2. When pouching a patient’s colostomy, which action reduces the patient’s risk for injury?
- Measuring output when emptying the contents of the pouch
- Maintaining the patient’s bowel elimination function
- Promoting the patient’s autonomy with bowel elimination care
- Protecting the skin from irritation caused by fecal drainage
3. When changing the pouching system, which routine step best minimizes irritation of the skin surrounding the stoma?
- Using adhesive remover
- Emptying the ostomy bag only when full
- Avoiding unnecessary changes of the pouching system
- Wearing clean gloves
4. Which initial nursing action would best help the patient learn self-care of a colostomy pouching system?

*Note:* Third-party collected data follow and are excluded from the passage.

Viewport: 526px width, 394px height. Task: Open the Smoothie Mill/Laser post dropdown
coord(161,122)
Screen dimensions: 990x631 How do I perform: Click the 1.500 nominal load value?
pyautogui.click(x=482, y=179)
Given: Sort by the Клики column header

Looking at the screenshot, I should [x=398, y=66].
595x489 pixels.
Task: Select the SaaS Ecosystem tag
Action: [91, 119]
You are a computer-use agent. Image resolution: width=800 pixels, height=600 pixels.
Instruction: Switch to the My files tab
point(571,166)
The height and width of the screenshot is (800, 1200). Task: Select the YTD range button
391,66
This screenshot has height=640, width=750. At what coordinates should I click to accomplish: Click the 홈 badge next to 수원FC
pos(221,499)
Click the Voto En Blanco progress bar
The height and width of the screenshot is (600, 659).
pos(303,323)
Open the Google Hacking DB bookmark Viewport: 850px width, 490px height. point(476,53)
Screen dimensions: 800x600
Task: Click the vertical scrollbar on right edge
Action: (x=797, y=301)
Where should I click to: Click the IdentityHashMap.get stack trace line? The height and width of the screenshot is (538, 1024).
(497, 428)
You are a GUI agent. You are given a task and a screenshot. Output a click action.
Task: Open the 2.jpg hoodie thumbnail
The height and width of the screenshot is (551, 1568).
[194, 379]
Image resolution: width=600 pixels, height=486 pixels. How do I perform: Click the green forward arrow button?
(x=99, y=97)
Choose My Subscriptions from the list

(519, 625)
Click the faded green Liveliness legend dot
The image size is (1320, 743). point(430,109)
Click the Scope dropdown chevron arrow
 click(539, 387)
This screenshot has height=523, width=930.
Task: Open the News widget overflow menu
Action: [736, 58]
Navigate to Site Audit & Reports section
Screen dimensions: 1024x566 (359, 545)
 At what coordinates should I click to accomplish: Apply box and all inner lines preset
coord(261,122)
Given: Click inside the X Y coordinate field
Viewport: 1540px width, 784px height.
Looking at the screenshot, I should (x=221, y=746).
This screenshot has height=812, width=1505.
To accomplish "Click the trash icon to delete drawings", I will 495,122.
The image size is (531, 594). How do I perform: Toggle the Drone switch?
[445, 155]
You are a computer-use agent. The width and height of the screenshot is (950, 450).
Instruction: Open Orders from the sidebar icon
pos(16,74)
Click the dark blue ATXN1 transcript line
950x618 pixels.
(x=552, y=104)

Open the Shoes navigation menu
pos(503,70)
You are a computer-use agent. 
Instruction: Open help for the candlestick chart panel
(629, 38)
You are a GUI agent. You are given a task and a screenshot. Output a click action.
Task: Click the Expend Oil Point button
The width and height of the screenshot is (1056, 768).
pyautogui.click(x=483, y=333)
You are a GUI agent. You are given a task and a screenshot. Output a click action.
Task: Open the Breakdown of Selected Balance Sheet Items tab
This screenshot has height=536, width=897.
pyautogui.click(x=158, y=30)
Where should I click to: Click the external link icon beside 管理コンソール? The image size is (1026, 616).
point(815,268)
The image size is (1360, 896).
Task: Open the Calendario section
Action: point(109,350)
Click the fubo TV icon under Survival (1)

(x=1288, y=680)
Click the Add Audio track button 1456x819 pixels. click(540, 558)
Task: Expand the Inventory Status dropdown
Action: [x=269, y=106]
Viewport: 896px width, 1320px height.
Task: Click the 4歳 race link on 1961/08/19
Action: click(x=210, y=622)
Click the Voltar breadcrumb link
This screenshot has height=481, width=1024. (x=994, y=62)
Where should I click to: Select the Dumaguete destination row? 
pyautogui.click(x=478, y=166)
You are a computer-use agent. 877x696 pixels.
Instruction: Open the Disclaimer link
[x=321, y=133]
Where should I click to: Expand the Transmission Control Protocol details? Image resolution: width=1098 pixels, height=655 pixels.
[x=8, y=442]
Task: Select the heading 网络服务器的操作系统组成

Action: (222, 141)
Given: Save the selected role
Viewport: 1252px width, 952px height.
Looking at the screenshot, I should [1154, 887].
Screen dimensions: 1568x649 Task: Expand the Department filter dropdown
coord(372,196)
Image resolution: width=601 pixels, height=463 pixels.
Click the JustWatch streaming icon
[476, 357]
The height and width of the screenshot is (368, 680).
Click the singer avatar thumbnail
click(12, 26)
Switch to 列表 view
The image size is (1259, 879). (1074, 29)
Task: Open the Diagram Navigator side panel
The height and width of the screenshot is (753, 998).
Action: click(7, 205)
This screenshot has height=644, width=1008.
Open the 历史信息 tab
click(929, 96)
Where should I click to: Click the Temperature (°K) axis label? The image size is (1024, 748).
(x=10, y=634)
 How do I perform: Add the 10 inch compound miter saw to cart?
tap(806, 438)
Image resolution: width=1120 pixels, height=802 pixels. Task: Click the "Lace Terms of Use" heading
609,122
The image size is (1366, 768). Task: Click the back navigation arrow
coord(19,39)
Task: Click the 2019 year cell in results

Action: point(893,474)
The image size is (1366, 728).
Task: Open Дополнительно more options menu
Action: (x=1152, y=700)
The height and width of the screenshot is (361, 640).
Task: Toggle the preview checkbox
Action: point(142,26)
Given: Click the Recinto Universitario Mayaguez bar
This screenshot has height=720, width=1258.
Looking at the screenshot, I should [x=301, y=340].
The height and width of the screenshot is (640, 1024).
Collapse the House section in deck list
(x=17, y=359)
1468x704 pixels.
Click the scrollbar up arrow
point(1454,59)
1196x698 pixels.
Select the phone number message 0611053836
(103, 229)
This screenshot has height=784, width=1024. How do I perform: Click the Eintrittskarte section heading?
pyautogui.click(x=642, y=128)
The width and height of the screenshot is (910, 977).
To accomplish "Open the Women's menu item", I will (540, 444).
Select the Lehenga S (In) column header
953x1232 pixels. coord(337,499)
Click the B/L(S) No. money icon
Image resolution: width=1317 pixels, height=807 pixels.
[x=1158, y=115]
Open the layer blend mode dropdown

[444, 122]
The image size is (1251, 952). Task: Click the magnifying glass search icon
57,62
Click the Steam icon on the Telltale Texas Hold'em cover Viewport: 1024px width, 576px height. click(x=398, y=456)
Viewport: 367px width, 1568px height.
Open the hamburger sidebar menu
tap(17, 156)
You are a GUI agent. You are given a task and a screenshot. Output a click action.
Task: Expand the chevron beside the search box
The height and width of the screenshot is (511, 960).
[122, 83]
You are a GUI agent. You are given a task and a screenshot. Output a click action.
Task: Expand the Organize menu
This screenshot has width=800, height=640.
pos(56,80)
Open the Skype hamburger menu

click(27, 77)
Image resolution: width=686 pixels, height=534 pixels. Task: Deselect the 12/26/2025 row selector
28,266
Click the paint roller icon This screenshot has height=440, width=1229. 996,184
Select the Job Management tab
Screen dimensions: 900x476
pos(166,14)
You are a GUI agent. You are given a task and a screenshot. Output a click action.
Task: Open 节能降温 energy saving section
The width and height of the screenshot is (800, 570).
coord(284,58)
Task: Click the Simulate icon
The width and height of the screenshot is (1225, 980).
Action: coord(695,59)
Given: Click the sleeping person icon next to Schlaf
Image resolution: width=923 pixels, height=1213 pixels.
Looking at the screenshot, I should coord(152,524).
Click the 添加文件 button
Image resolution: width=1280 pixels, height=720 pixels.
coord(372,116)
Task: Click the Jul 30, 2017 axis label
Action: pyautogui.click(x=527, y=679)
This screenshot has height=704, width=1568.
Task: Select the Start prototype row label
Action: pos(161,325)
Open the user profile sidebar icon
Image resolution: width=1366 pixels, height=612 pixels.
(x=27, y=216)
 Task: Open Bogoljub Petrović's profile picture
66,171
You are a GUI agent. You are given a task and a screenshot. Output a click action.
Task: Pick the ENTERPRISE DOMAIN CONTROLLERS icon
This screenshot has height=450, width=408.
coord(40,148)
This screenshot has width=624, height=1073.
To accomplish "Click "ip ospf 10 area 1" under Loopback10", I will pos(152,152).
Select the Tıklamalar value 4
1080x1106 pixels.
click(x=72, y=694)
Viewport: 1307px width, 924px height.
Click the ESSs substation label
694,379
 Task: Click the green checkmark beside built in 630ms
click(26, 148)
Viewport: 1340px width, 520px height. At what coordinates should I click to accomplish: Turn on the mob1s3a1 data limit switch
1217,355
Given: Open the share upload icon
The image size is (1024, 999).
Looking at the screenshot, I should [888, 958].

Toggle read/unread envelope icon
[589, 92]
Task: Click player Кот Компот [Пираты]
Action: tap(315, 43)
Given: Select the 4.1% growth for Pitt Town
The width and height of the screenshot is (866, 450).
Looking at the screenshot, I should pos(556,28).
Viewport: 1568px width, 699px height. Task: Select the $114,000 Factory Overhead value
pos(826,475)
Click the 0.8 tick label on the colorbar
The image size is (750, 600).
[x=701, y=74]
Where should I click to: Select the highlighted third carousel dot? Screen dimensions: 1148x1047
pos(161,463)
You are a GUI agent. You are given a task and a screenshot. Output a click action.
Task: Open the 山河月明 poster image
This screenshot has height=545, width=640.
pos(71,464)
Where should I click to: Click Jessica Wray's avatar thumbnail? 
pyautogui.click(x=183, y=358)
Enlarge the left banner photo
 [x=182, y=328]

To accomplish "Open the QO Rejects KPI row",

- Giving the patient handouts on self care of a colostomy
- Allowing the patient to examine an ostomy device
- Identifying a family member who can participate in the ostomy appliance process
- Giving the patient a mirror to watch the nurse provide care
5. Which instruction might the nurse give to nursing assistive personnel (NAP) regarding the care of a patient with a newly established colostomy?
- “Be sure to pat-dry the skin surrounding the stoma before applying the new pouch.”
- “Alert me immediately if you see any blood in the fecal matter in the pouch.”
- “Using the stoma guide, cut the pouch opening about one-eighth of an inch bigger than the stoma.”
- “Remember to change your gloves after cleaning the stoma and the surrounding skin.”